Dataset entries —
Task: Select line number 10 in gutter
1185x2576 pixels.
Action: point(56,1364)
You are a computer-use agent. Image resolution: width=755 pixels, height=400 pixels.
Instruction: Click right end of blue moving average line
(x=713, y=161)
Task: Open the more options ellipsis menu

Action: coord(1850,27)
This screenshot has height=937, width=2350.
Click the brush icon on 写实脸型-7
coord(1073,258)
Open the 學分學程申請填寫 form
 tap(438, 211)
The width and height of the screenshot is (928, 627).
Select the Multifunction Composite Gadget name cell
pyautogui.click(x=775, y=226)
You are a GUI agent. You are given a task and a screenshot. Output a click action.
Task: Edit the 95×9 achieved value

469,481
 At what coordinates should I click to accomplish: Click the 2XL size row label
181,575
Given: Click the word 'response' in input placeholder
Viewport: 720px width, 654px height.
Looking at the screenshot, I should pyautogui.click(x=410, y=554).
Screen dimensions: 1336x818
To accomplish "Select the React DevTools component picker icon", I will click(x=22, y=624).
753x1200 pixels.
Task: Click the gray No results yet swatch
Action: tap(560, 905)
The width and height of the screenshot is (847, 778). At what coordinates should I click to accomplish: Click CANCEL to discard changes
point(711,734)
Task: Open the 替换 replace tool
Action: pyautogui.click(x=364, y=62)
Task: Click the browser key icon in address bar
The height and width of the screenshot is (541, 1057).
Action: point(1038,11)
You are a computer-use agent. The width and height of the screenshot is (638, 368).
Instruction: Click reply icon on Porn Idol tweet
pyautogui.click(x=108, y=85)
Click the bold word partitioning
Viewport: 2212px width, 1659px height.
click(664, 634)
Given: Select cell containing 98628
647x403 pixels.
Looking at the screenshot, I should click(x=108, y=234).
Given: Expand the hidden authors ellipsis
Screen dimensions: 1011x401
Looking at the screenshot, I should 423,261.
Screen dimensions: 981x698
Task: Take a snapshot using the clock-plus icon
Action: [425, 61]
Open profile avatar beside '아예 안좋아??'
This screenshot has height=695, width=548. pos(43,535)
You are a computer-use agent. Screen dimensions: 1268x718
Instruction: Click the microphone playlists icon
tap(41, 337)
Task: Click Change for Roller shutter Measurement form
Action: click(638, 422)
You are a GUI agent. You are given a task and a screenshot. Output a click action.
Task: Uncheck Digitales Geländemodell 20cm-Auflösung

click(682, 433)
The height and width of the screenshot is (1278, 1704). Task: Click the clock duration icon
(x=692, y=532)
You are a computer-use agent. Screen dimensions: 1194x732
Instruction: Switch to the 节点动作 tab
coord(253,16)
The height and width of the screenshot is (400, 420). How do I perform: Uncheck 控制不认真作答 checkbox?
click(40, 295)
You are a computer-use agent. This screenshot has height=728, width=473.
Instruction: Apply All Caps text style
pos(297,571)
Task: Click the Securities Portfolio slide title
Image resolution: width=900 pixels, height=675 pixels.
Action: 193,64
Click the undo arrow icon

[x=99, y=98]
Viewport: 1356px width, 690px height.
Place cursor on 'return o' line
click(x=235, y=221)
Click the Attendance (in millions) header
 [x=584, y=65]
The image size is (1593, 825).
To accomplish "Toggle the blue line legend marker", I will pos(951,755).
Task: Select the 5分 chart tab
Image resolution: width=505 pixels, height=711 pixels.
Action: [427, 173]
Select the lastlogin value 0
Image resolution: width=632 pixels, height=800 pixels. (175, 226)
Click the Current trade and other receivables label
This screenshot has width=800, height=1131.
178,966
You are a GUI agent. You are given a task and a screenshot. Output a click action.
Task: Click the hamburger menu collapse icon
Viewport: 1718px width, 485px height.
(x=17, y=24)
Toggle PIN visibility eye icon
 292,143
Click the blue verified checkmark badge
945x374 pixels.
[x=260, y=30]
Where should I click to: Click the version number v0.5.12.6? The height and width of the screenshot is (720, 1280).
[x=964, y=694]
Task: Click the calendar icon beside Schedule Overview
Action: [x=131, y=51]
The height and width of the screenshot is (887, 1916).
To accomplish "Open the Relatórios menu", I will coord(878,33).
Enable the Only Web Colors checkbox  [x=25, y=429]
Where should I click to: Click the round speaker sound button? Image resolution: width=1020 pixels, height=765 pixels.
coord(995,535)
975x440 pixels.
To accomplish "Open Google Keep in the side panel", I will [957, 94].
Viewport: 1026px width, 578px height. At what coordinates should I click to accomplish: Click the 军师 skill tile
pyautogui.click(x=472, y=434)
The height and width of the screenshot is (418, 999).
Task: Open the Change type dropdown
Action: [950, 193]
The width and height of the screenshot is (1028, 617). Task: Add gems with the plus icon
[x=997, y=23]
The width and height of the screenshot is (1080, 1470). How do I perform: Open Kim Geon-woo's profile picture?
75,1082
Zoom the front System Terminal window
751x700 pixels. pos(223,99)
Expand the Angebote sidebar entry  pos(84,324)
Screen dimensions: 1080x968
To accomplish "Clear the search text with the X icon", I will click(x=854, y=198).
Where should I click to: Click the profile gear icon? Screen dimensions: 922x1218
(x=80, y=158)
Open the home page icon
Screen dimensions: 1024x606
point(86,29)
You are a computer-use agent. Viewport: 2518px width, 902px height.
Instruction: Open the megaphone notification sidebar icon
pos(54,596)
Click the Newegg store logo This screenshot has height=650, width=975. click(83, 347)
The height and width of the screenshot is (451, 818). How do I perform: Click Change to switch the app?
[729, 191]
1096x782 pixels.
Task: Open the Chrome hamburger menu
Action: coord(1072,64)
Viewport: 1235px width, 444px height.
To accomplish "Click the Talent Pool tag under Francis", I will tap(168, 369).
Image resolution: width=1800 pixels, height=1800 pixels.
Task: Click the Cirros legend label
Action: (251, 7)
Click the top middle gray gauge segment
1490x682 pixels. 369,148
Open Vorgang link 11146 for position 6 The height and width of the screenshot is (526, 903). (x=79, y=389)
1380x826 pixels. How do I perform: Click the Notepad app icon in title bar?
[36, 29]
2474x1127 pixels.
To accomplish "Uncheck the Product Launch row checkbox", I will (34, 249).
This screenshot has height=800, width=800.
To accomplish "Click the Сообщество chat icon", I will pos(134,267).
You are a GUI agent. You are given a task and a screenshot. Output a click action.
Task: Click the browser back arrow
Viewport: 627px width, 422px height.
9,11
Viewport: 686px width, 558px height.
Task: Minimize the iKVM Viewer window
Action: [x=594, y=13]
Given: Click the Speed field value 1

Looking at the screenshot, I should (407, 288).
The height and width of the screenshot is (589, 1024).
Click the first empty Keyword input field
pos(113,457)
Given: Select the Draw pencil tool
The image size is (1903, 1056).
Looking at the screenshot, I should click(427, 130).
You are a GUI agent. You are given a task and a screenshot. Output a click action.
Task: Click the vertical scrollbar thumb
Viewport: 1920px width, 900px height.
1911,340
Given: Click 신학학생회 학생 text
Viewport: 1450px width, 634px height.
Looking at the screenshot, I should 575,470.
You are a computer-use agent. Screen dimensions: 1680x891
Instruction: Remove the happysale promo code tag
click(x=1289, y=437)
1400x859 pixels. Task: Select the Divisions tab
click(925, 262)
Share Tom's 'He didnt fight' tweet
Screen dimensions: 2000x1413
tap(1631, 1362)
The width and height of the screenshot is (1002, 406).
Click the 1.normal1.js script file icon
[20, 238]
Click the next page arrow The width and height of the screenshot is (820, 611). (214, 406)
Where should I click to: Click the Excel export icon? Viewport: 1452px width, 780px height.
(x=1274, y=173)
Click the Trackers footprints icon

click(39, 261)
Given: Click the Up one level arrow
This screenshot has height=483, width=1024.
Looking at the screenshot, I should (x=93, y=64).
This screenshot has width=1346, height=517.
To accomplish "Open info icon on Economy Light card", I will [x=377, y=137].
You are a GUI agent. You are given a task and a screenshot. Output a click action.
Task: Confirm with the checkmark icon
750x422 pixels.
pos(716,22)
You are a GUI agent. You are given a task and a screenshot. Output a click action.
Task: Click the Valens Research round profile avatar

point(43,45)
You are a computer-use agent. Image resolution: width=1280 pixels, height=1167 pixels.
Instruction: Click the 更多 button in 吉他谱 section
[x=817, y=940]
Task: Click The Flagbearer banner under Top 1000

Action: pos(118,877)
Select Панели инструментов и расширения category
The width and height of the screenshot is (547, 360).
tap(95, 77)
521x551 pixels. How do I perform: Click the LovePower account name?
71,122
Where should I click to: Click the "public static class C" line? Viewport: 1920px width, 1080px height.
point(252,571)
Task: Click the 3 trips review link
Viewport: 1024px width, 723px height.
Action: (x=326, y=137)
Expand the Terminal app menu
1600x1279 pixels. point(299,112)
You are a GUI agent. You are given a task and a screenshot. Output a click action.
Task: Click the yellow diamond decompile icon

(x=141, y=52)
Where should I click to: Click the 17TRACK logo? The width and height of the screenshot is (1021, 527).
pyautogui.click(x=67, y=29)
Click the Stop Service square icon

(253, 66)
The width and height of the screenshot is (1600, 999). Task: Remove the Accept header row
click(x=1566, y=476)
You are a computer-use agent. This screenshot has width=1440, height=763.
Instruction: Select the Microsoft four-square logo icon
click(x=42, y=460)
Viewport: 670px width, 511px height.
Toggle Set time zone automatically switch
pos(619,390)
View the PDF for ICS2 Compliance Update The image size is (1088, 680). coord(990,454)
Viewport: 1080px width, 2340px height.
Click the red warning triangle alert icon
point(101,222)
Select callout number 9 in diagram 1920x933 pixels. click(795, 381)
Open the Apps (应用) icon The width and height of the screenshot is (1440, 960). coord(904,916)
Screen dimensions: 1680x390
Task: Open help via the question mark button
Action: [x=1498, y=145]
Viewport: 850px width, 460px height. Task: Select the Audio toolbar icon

TASK DIRECTIONS — What number of lines in the records contain the word "page"? Answer with that number alone.

ANSWER BOX — 2